From: Kevin Wolf <kwolf@redhat.com>
To: Paolo Bonzini <pbonzini@redhat.com>
Cc: qemu-block@nongnu.org, mreitz@redhat.com, famz@redhat.com,
stefanha@redhat.com, qemu-devel@nongnu.org
Subject: Re: [Qemu-devel] [PATCH 07/19] block: Really pause block jobs on drain
Date: Thu, 12 Apr 2018 13:11:43 +0200 [thread overview]
Message-ID: <20180412111143.GB5004@localhost.localdomain> (raw)
In-Reply-To: <f30ff8e9-4273-c01b-ae67-5784d5914c7a@redhat.com>
Am 12.04.2018 um 12:12 hat Paolo Bonzini geschrieben:
> On 12/04/2018 11:51, Kevin Wolf wrote:
> > Am 12.04.2018 um 10:37 hat Paolo Bonzini geschrieben:
> >> On 11/04/2018 18:39, Kevin Wolf wrote:
> >>> +bool bdrv_drain_poll(BlockDriverState *bs, bool top_level)
> >>> {
> >>> /* Execute pending BHs first and check everything else only after the BHs
> >>> * have executed. */
> >>> - while (aio_poll(bs->aio_context, false));
> >>> + if (top_level) {
> >>> + while (aio_poll(bs->aio_context, false));
> >>> + }
> >>> +
> >>> + if (bdrv_parent_drained_poll(bs)) {
> >>> + return true;
> >>> + }
> >>> +
> >>> return atomic_read(&bs->in_flight);
> >>> }
> >>>
> >>
> >> Up until now I liked very much this series, but I like this patch a bit
> >> less for two reasons.
> >>
> >> 1) I think I would prefer to have the !top_level case in a separate
> >> function---making the API easier to use in the BdrvChildRole callback
> >> because there is no need to pass false.
> >
> > Basically just move the aio_poll() out to a different function that
> > calls bdrv_drain_poll afterwards? Maybe it's a bit cleaner, yes.
> > However, see below.
>
> Yes.
>
> >> In addition, the callback is not really polling anything, but rather
> >> returning whether the children are quiescent. So a better name would
> >> be bdrv_children_drained and c->role->drained.
> >
> > Why isn't it polling? We're actively checking the state of the node, and
> > we keep calling the callback until it has the expected state. Would it
> > only become polling for you if the loop were in this function rather
> > than the its caller?
>
> It's just checking the status, it's not invoking the event loop. The
> polling (in the sense of aio_poll or AIO_POLL_WHILE) is done elsewhere,
> this function is just the condition. It's just nomenclature I guess.
Yes, it doesn't poll the AioContext events. I don't think that the name
implies that, though. It does poll the state of the block node and its
users.
> >> 2) Worse, the main idea behind the first drain restructuring was that
> >> draining could proceed in topological order: first drain the roots' I/O,
> >> then call bdrv_drain to send the last requests to their children, then
> >> recurse.

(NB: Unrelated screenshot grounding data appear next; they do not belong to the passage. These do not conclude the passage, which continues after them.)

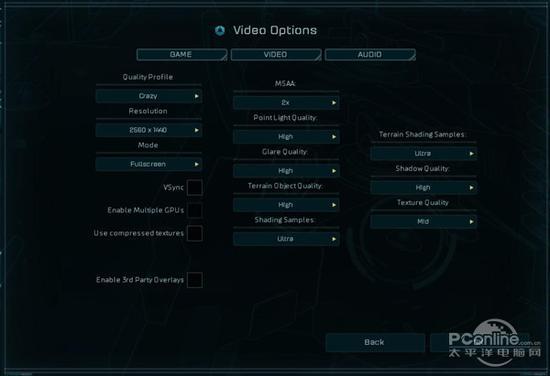This screenshot has width=550, height=376.
Task: Open the Shading Samples Ultra selector
Action: (x=286, y=239)
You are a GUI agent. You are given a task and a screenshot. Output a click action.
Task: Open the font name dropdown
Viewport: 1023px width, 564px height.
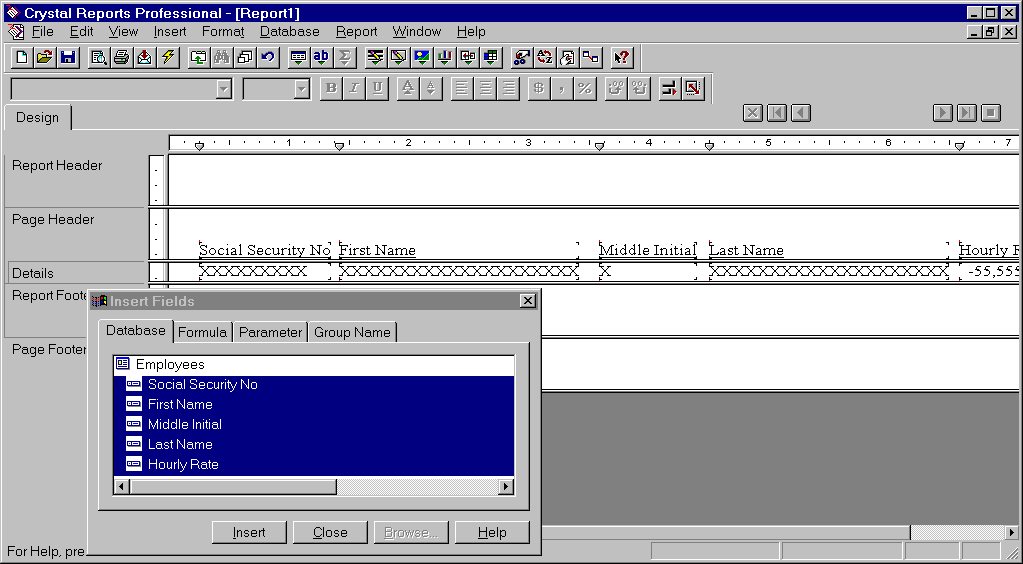[223, 89]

It is not clear to me why you need to introduce this recursive
> >> step, which is also O(n^2) in the worst case.
> >
> > I need to introduce it because it fixes the bug that we don't wait until
> > the parents are actually quiesced and don't send new requests any more.

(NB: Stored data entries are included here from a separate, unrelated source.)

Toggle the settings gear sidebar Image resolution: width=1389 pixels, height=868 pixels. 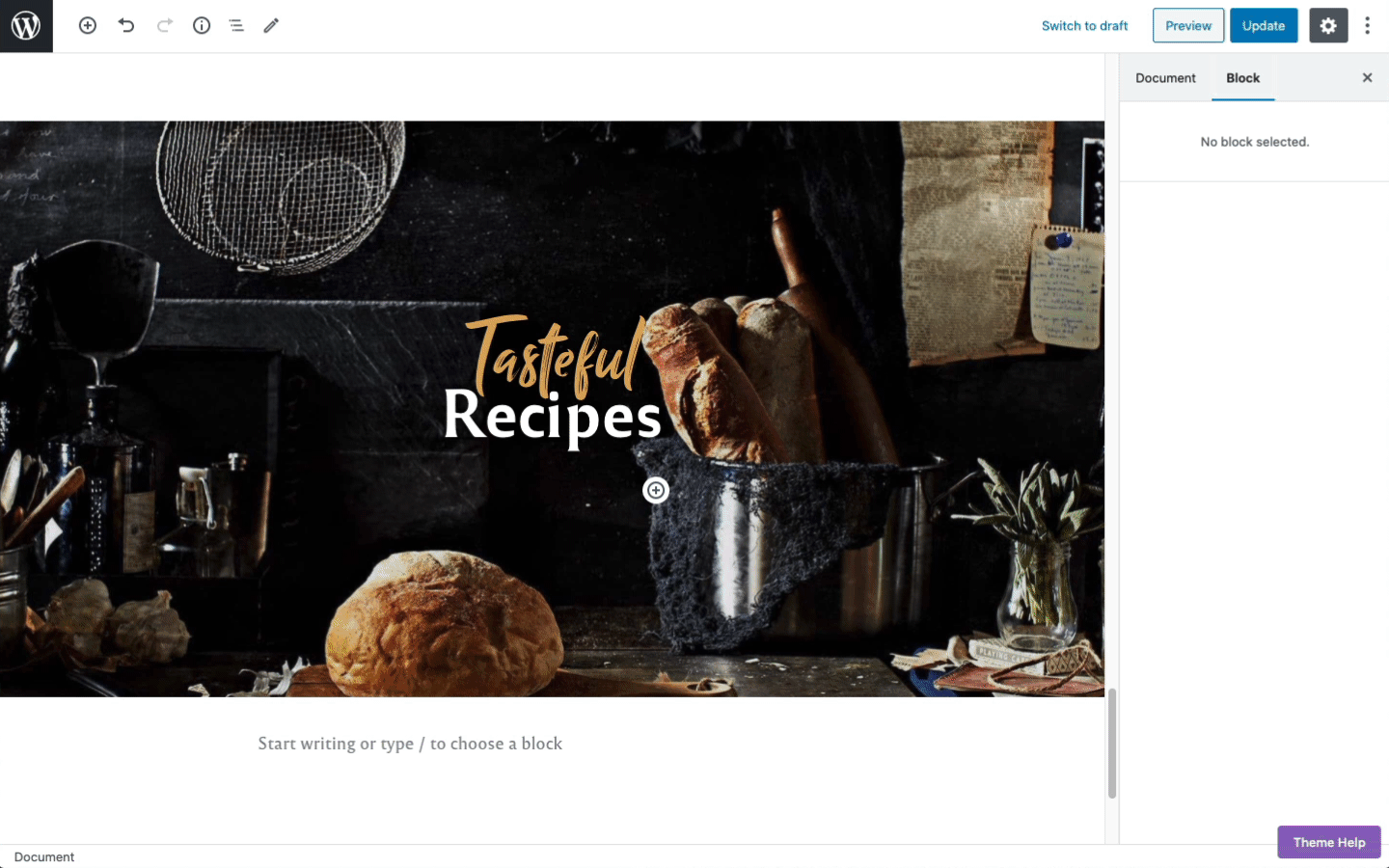[1328, 26]
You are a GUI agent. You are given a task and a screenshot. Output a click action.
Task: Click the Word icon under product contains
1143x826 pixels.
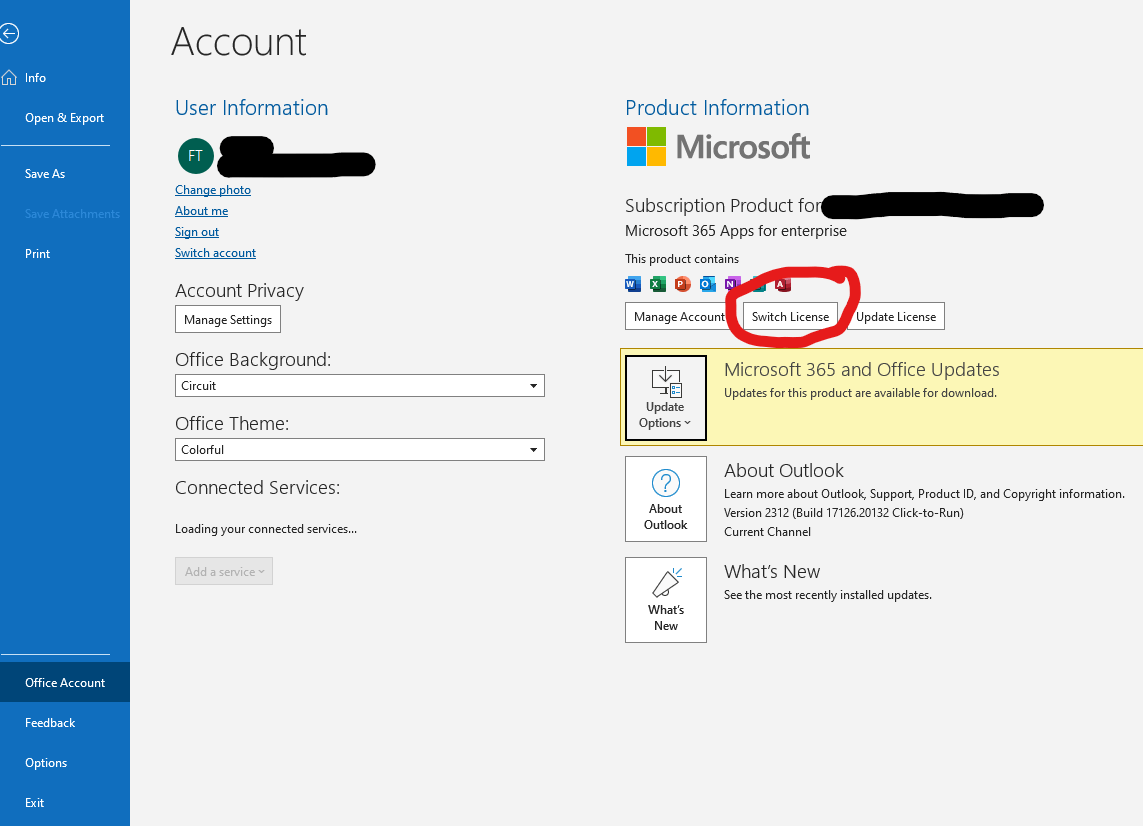click(633, 284)
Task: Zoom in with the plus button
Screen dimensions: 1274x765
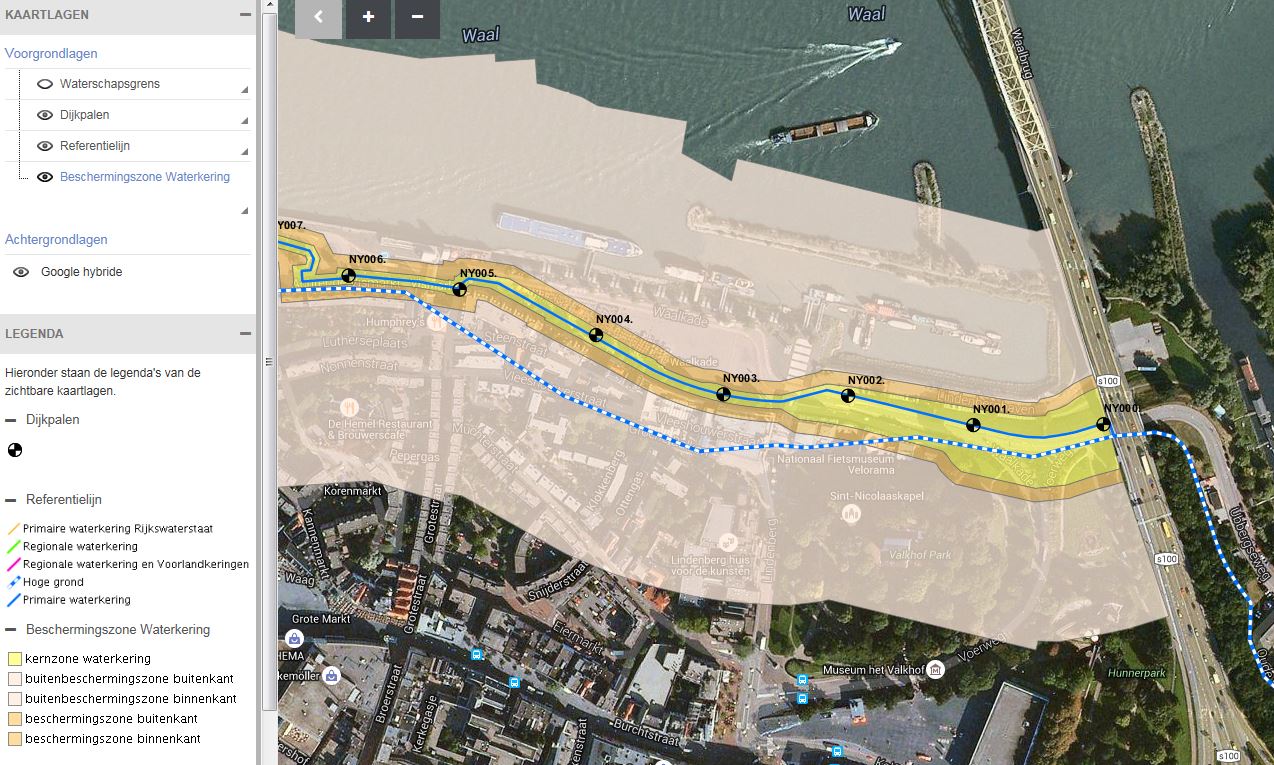Action: 369,17
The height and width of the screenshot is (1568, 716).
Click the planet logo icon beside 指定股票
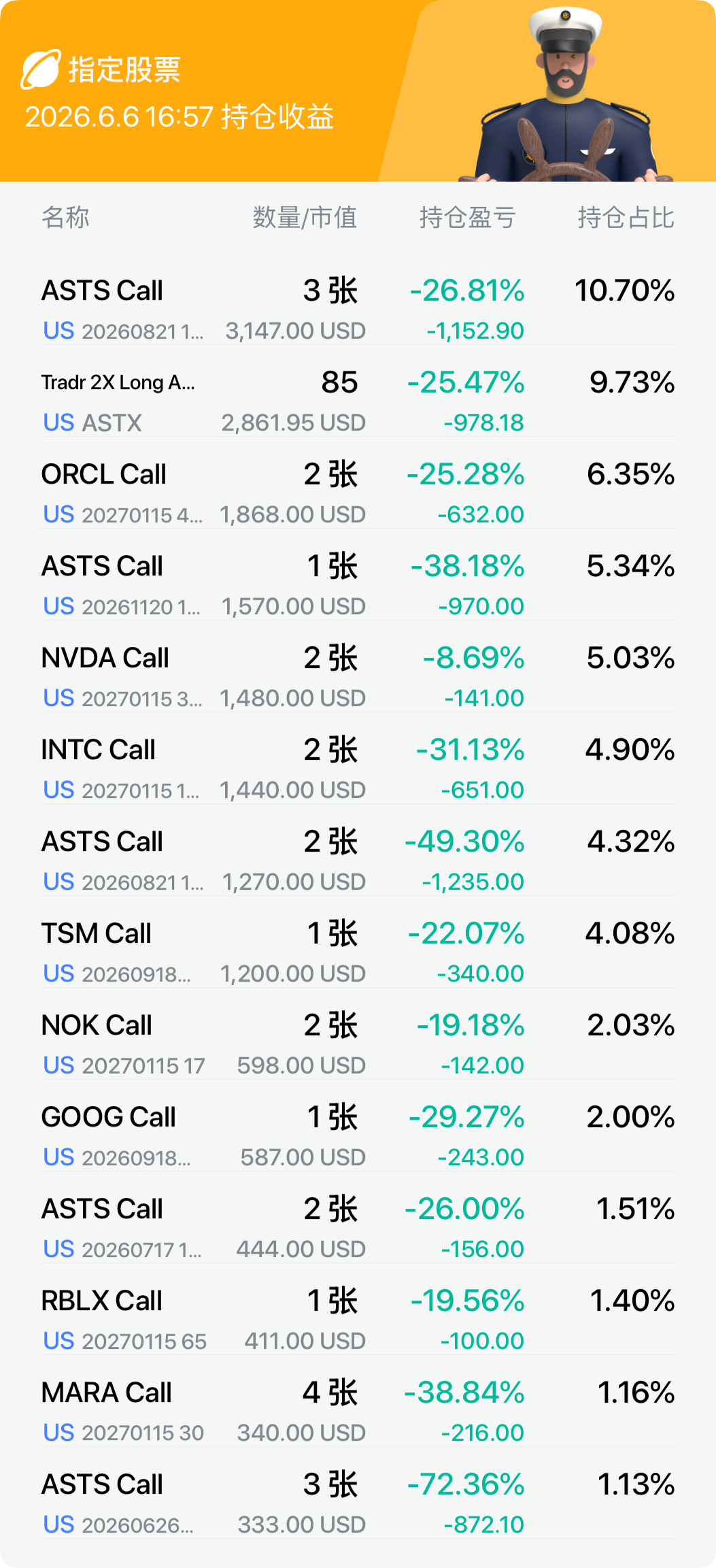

> > I don't see how this could be fixed without going to the parents.
>
> Yes, you do need to go to the parents. I don't understand however why
> you need more than a walk of the graph in parent-before-child order
> (which is a topological order, so it is reverse depth-first order and
> it's easy to do the walk in a recursive function). If you're draining X
> below:
>
> A
> |
> B C
> \ /
> X
>
> then you start by draining A/B/C in topological order (so A before B).
> If B happens to be already quiescent, you can skip not only B but A too.

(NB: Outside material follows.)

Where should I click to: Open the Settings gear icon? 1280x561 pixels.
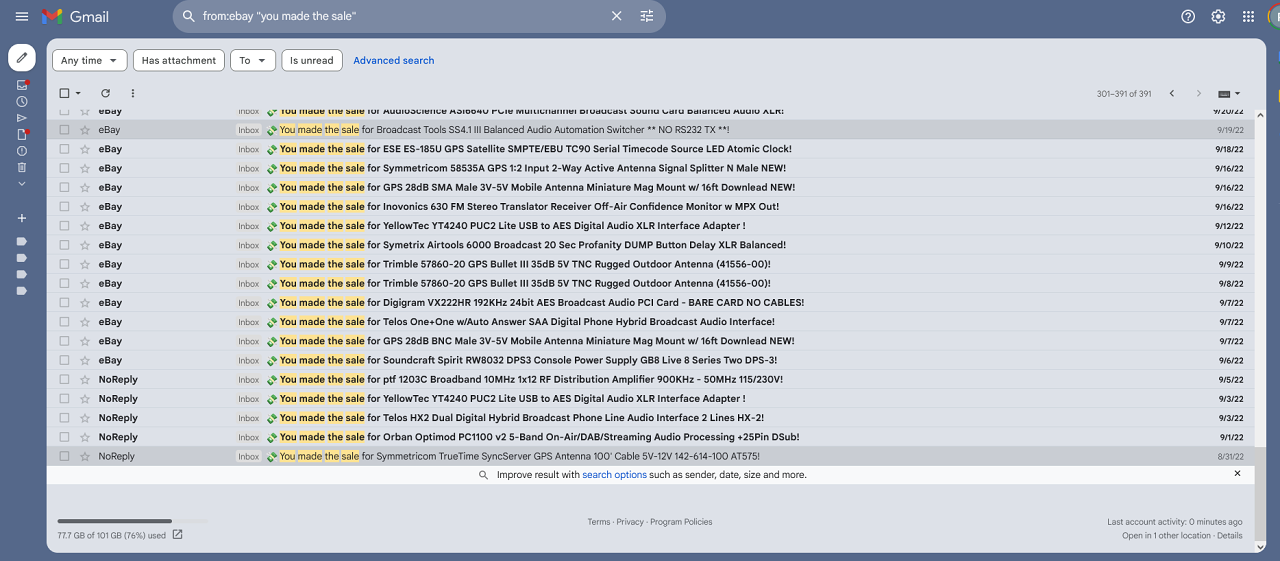[x=1218, y=16]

Are we talking only about bdrv_drain_poll() here or the complete
bdrv_do_drained_begin() call?
If you don't want to recurse separately for .drain_begin and the polling
phase, but keep everything in one function like it's before this series,
you can't skip anything just because it's already quiescent. You don't
have control over that other drain and it might end too early; also,
.drain_begin/end must come in pairs.
If we're only talking about .drain_poll, then in theory you could skip A
if B knows that it's fully quiesced (i.e. not only .drain_begin was
called, but also .drain_poll has returned false at least once). We don't
store this information anywhere, though, and I'm not sure if the saved
recursion would be worth additional state.
> If the nodes disappear or move elsewhere in the graph it's okay, you've
> just done useless work.
Not really. The node is drained now and bdrv_do_drained_end() won't end
the drained section because the moved node isn't reachable any more from
this original node.
> When you're done you ensure that every parent
> is quiescent, and if so you're done. If it's not, , a new parent
> appeared---drain that too, using the same parent-before-child order, and
> loop.
That might work if we only ever were in a single drained section and
BlockDriverState had a bool quiesced. What we do have is a
quiesce_count, and when you look at the quiesce_count of a node, you
can't tell whether it came from you or someone else. So there is no way
to tell whether a parent was already drained by you or not.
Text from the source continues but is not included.